Spot-Lit (June, 2012)

Welcome to our new feature spotlighting fiction that has just been released or will be arriving each month. Click the links below to read more about these noteworthy new titles or to place them on hold. The focus here is not so much on the blockbuster names, but rather on new books that sounds especially promising. For a more extensive list of titles on order, click here.

General Fiction / Literary Fiction

Bring Up the Bodies by Hilary Mantel

The sequel to the Man Booker Prize-winning Wolf Hall depicts the downfall of Anne Boleyn at the hands of Henry VIII and Thomas Cromwell.

Canada by Richard Ford

After his parents are arrested and imprisoned for robbing a bank, 15-year-old Dell Parsons is taken in by Arthur Remlinger who, unbeknownst to Dell, is hiding a dark and violent nature that interferes with Dell’s quest to find grace and peace on the prairie of Saskatchewan. By the Pulitzer Prize-winning author.

The Hypnotist’s Love Story by Liane Moriarty

A novel about a hypnotherapist who falls in love with a man whose ex-girlfriend is stalking him. By the author of What Alice Forgot.

The Walk by Robert Walser

A pseudo-biographical stroll through town and countryside rife with philosophical musings, The Walk has been hailed as the masterpiece of Walser’s short prose.

First Novels

The Age of Miracles by Karen Thompson Walker

Imagines the coming-of-age story of young Julia, whose world is thrown into upheaval when it is discovered that the Earth’s rotation has suddenly begun to slow, posing a catastrophic threat to all life.

What Dies in Summer by Tom Wright

Jim, a boy with a slight gift of premonition, and his cousin discover the body of a rape victim in a field in Los Angeles and become involved in an investigation that puts their lives in danger.

**Records**
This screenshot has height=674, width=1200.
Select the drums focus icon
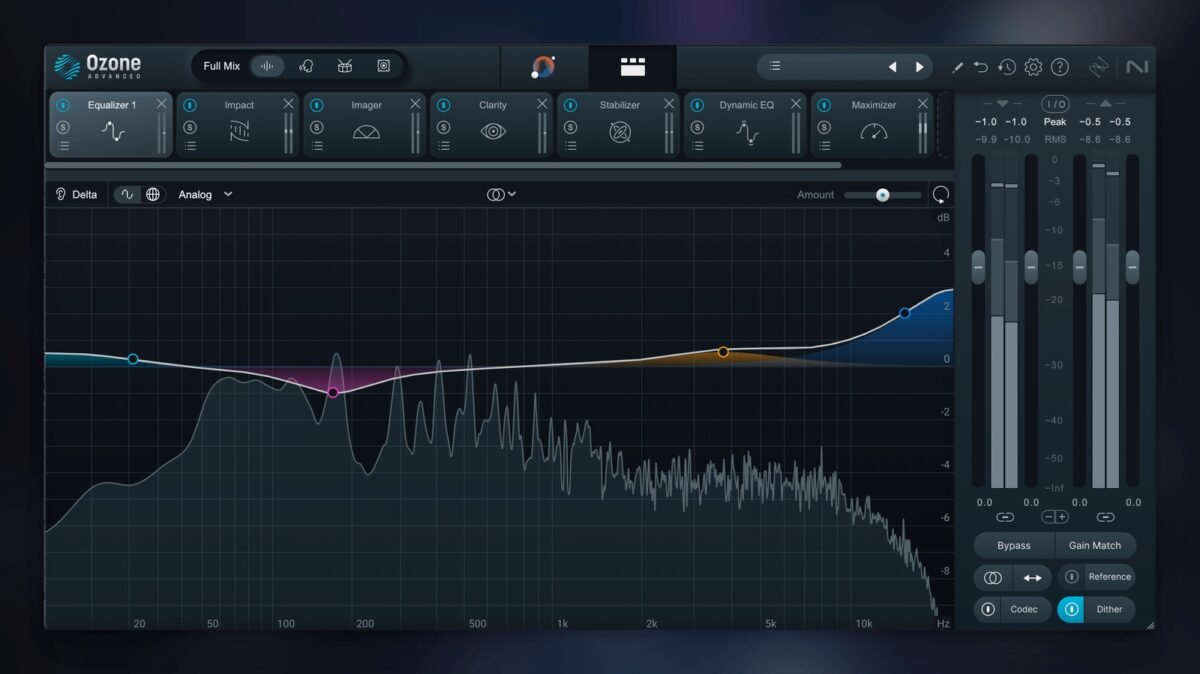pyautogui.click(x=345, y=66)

--

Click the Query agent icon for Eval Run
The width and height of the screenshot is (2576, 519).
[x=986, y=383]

**Task set**
a – In the June 2012 fiction list, edit the passage starting at "Spot-Lit (June, 2012)" and ending at "order, click here." so that "feature" becomes "column".
b – Shorten the paragraph of the June 2012 fiction list that begins "After his parents are arrested" while keeping its main facts.
c – Carry on the June 2012 fiction list from where it stops.
The material comes from a different source than the text.

**Answers for this exercise**
a –
Spot-Lit (June, 2012)

Welcome to our new column spotlighting fiction that has just been released or will be arriving each month. Click the links below to read more about these noteworthy new titles or to place them on hold. The focus here is not so much on the blockbuster names, but rather on new books that sounds especially promising. For a more extensive list of titles on order, click here.

b – After his parents are jailed for robbing a bank, 15-year-old Dell Parsons is taken in by Arthur Remlinger. Remlinger's hidden dark and violent nature interferes with Dell's search for grace and peace on the Saskatchewan prairie. The author has won a Pulitzer Prize.

c –
The 500 by Matthew Quirk

A former con artist is plucked from his Harvard Law School classroom and becomes an associate at Washington’s most high-powered consulting firm. Quickly pulled into a seductive, dangerous web of power and corruption, he struggles to find his way out.

The Orphanmaster by Jean Zimmerman

A gripping historical thriller and rousing love story set in 17th-century Manhattan. Orphan children are going missing, and among those looking are a quick-witted 22-year-old trader and a dashing British spy.

Crime Fiction / Suspense

Death and Transfiguration by Gerald Elias

When an aspiring concertmaster commits suicide after being summarily dismissed by the tyrannical conductor of a world-famous touring orchestra, blind violin teacher Daniel Jacobus, who shunned the victim’s earlier plea for help, investigates allegations about the conductor’s harassment. By the author of Danse Macabre.

Dead Scared by S.J. Bolton

London Police officer Lacey Flint must go deep undercover to stop whoever is preying on Cambridge students in the sequel to Bolton’s widely acclaimed Now You See Me in another work of brilliant psychological suspense that plumbs the most sinister depths.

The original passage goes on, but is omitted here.